If the European and colonial represents one art history at play within Mah’s work, his childhood home of Singapore and its disjuncture of Asia and Englishness is another. The great, hypermodern city has what Joan Kee describes as a ‘hollowness’ that is reflected by its artists. Here Mah is preceded by other Singapore artists exhibiting in Perth, such as Lee Wen’s Yellow Man performance that means different things wherever and whenever he performs it. Lee appeared in Perth’s old railway workshops in the suburb of Midland in 2005. Painting himself yellow in front of the audience, he began to appear as a simulacrum of the cavernous building around him, the hollowness of his home hyper-city reflected in the conversion of an industrial hub into a post-industrial art venue, and the sandy, meaningless, and money grubbing city of Perth around him.
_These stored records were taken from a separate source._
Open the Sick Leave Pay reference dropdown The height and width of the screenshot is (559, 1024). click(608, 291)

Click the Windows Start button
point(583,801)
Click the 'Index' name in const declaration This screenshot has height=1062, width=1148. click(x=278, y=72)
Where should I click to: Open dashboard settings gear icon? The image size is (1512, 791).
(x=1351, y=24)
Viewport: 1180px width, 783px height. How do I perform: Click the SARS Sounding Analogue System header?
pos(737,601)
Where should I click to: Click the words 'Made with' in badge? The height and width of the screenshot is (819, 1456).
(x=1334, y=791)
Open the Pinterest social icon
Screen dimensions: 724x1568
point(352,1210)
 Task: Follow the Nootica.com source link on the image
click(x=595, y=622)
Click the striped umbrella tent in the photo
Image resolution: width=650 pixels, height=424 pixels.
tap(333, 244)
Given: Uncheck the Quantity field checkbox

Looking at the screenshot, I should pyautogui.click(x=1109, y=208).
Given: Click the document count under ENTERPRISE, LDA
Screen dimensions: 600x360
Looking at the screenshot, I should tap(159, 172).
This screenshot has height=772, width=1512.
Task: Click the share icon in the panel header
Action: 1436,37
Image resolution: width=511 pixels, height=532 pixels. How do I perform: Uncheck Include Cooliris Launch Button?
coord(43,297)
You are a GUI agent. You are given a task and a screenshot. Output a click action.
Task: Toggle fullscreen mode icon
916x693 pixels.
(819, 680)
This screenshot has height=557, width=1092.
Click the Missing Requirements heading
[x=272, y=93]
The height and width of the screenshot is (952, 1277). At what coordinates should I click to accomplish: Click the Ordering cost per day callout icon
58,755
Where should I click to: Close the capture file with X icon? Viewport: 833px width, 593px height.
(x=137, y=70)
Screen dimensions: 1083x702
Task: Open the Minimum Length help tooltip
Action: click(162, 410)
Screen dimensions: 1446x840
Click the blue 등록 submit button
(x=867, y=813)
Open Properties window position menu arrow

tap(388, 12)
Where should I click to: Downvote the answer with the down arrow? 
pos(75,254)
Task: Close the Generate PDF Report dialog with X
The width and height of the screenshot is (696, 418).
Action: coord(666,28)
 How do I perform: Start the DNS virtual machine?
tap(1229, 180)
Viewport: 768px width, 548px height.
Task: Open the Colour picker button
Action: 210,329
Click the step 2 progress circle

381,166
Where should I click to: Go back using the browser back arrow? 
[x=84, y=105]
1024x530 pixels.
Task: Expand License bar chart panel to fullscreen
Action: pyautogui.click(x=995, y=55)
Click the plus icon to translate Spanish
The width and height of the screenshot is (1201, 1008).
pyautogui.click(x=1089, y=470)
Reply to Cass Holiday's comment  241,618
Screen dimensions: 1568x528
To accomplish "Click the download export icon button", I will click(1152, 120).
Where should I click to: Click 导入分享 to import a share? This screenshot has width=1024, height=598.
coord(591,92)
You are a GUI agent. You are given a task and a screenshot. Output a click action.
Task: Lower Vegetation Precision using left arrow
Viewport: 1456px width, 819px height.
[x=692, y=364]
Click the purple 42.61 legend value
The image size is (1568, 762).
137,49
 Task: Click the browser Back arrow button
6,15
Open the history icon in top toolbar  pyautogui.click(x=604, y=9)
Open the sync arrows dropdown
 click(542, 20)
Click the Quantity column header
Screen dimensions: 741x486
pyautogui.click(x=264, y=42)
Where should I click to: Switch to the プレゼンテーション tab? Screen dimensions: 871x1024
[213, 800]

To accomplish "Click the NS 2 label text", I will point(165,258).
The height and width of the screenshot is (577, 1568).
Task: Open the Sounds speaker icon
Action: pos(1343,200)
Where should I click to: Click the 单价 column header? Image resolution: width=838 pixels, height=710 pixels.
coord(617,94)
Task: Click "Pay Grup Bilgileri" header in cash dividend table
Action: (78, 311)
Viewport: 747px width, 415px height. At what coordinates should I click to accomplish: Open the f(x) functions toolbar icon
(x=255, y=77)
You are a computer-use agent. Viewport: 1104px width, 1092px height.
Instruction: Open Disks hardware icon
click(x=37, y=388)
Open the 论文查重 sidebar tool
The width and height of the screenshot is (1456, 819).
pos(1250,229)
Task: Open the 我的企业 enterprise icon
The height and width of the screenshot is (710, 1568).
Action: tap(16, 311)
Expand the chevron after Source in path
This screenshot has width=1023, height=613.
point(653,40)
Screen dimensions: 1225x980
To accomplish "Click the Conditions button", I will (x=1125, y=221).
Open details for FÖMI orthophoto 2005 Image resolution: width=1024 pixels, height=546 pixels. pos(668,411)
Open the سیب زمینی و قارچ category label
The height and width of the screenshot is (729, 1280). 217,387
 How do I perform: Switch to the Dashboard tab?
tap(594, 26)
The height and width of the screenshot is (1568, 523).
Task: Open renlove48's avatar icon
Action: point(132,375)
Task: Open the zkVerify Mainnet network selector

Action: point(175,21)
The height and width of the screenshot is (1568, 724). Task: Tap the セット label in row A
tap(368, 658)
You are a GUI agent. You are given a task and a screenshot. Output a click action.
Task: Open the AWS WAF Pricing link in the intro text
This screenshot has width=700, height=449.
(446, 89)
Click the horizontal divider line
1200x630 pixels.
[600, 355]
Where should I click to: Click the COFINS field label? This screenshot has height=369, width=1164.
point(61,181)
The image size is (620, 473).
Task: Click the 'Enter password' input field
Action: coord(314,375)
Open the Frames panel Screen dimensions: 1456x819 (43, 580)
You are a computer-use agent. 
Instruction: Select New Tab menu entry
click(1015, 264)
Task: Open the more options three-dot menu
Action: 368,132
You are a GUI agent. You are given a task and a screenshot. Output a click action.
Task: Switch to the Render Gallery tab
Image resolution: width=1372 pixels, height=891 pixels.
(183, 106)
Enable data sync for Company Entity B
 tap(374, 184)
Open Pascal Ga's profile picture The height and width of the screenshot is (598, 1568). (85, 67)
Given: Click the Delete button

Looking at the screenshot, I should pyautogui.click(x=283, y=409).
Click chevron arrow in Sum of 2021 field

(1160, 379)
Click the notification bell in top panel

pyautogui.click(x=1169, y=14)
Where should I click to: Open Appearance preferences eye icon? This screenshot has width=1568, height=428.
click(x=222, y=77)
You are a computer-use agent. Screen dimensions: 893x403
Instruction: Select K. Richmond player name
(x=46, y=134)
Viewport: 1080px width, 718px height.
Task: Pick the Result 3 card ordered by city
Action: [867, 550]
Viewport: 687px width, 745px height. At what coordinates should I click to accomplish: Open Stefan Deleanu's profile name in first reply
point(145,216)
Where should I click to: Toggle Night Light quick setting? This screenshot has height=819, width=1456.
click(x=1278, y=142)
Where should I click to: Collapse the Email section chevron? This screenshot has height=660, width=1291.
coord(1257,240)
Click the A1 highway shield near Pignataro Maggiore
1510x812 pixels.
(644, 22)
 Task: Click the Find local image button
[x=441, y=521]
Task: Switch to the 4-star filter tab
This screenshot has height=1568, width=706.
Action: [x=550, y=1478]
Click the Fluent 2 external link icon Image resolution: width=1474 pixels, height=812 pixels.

Mah’s tangled paint reliefs rework this theme of hollowness, the absences that Singapore and Perth do not have in common but commonly lack, into a colonial condition. Their mechanisms of colour and form lie like the insides of a machine and recall the tangled mess of British history, that is in both Australia and Singapore not so much a shared history but a shared absence of this history, as the British Empire belonged to someone who was not Australian or Singaporean. As artists in Singapore desperately attempt to make their voices heard amidst a conservative, censorial police state, trying to forge authenticity in the face of an artificial city, so Australian artists struggle with a history that is not their own, seeking out Indigenous collaborators or foregrounding their Indigenous heritage in attempts to overcome an unbelonging that lies as a lack within the nation’s sense of itself.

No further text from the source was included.